►

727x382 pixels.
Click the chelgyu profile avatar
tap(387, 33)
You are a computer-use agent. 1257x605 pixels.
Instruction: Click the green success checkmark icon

◄

Exercise goal: Copy all of the data. Keep every word exactly as it is.

Your response:
727x382 pixels.
Click the chelgyu profile avatar
tap(387, 33)
You are a computer-use agent. 1257x605 pixels.
Instruction: Click the green success checkmark icon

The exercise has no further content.